Alıştırma Seti:
**a.** Fransa'ya Osmanlı yardımını anlatan yazıda adı geçen bütün kişileri sıralayın.
**b.** Fransa'ya Osmanlı yardımını anlatan yazıyı kaldığı yerden sürdürün.

Sayfa Alıntısı:
++++++++++
Kanuni'ye büyük ihanet

Kanuni'ye büyük ihanet

1543'te bir donanma göndererek Fransa'yı işgalden kurtarmıştık.

Fransızlar bu harekâta o dönemde şükran duyarken, 19. yüzyıldaki Fransız tarihçileri Barbaros'u yağmacılıkla suçlayıp bu ittifakı kötülemişlerdi

Habsburg İmparatoru ve İspanya Kralı Şarlken, Fransa Kralı Fransuva'yı 1525'te Pavia Muharebesi'nde mağlup edip, esir almıştı. Fransızlar, Şarlken karşısında aciz kalınca Osmanlılar'dan yardım istediler. Kanunî, 1526 Ocak'ında Fransuva'nın yardım isteğine gönderdiği fermanında kendi haşmetini belirtip, imparatorluğunun vilayetlerini sayarken Fransa'yı sıradan bir vilayet, kralını da hiç unvan zikretmeden sıradan bir hükümdar olarak nitelendirmişti.

Fransa, 16. yüzyılda Osmanlılar'ın, Habsburglar'a karşı mücadeleye girmesiyle hayat hakkı bulabildi. Fransuva, Venedik elçisine 1532'de "Şarlken'e karşı Osmanlılar sayesinde güvence altında olduğunu" söylüyordu. Osmanlılar, Fransa'yı asker göndererek, para vererek veya ticari ilişkilerle Habsburglar'a karşı kuvvetlendirdiler. Halil İnalcık hocamız araştırmalarında bu durumu teferruatlı olarak anlatır.

Fransa Şarlken'le 1542'de başlayan savaş sırasında donanma desteği istedi. Osmanlı donanması 1543'te Barbaros komutasında Akdeniz'e çıktı. Barbaros, Marsilya'da Fransızlar'la buluştu. Ancak Fransızlar hazırlık yapmadıkları için limanda beklemek zorunda kaldı. Fransa Kralı Türkler'i yardıma çağırdığı için Katolik dünyasının tamamen kendisine sırt döneceğinden korkmuştu. İşi sürüncemede bırakarak hem Barbaros'u hem de Katolik âlemini tatmin etmek istiyordu.

Bu yüzden başlangıçta kararlaştırıldığı üzere Şarlken'e karşı büyük bir harekât yerine Nice kuşatmasını öne çıkardı. İki donanma Nice'ye doğru yola çıktı. Fransız gemilerinde yeteri kadar barut bile yoktu.
++++++++++
Veri Bölümü:
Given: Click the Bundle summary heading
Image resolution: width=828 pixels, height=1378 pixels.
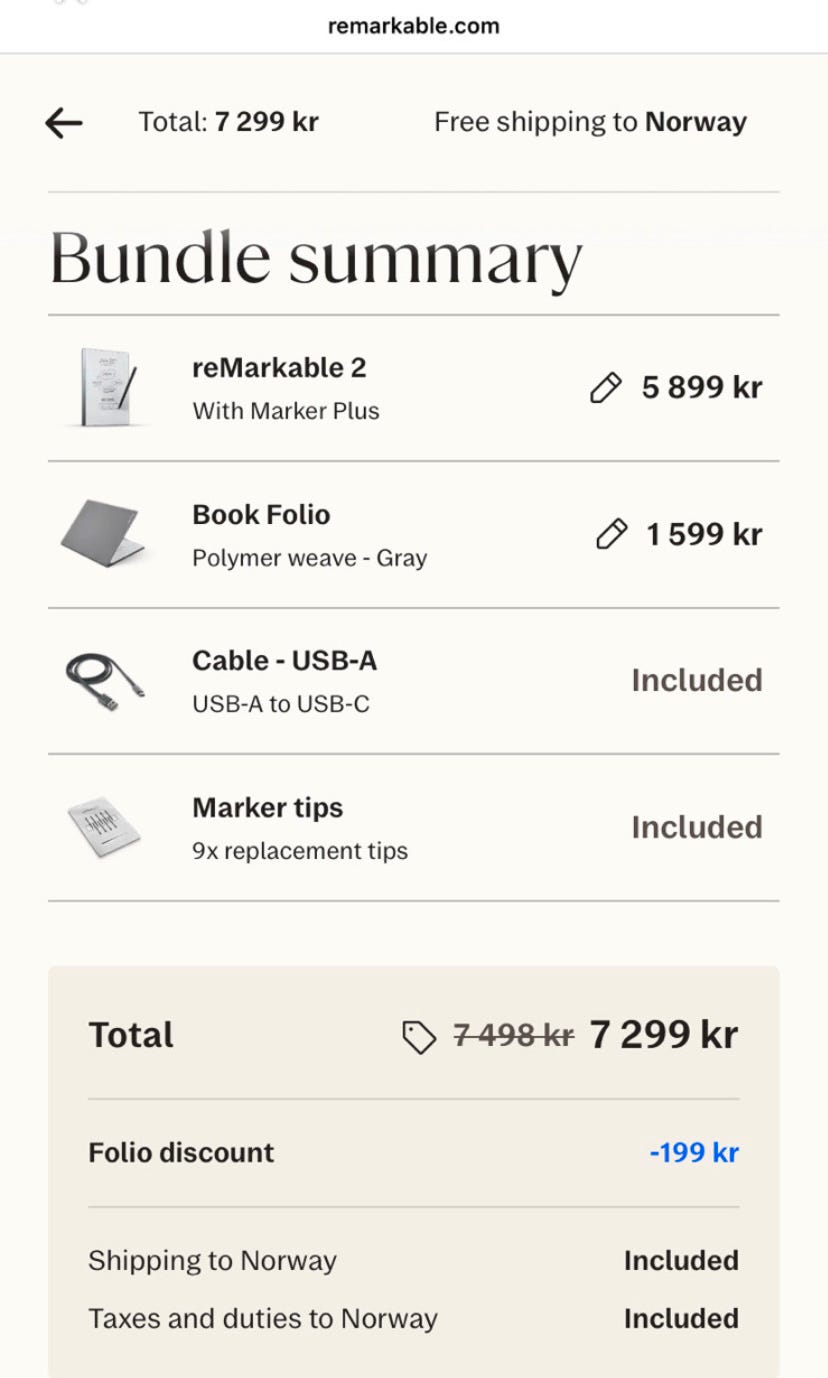Looking at the screenshot, I should (x=315, y=257).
++++++++++
Yanıt Listesi:
**a.** Kanunî, Şarlken, Fransuva, Halil İnalcık, Barbaros

**b.**
Barbaros, Nice yakınlarında Villafranca limanını bombardıman edip, ele geçirdikten sonra topları dağlardan aşırtarak Nice'i kuşattı. Nice'nin teslim olmaktan başka çaresi yoktu. Savunmacılar şehrin Türkler'in eline geçmemesi için Fransızlar'a teslim olacaklarını söylediler. Ancak Osmanlı donanması çekilince kaledekiler tekrar savaşa başladılar. Bu duruma hiddetlenen Barbaros, Fransızlar'ın gevşekliğine de kızmıştı. Kış yaklaşınca Barbaros Nice'nin etrafındaki kaleleri alıp, Fransızlar'a verdikten sonra Toulon'a çekildi. Nice Fransızlar yüzünden alınamamıştı ama Güney Fransa sahilleri saldırıdan korunmuştu.

1544'te Korsika'nın alınması planlanmıştı. Ancak Fransızlar'dan istediği desteği alamayan ve düşmanla anlaştıklarından şüphelenen Barbaros, harekâtı daha ileri götüremeyerek, 1544 Ağustos'unda İstanbul'a döndü. Kısa bir süre sonra da Fransa Kralı'nın Habsburglar'la anlaştığı haberi geldi. Fransızlar müttefikleri olan Osmanlı'ya ihanet etmişlerdi.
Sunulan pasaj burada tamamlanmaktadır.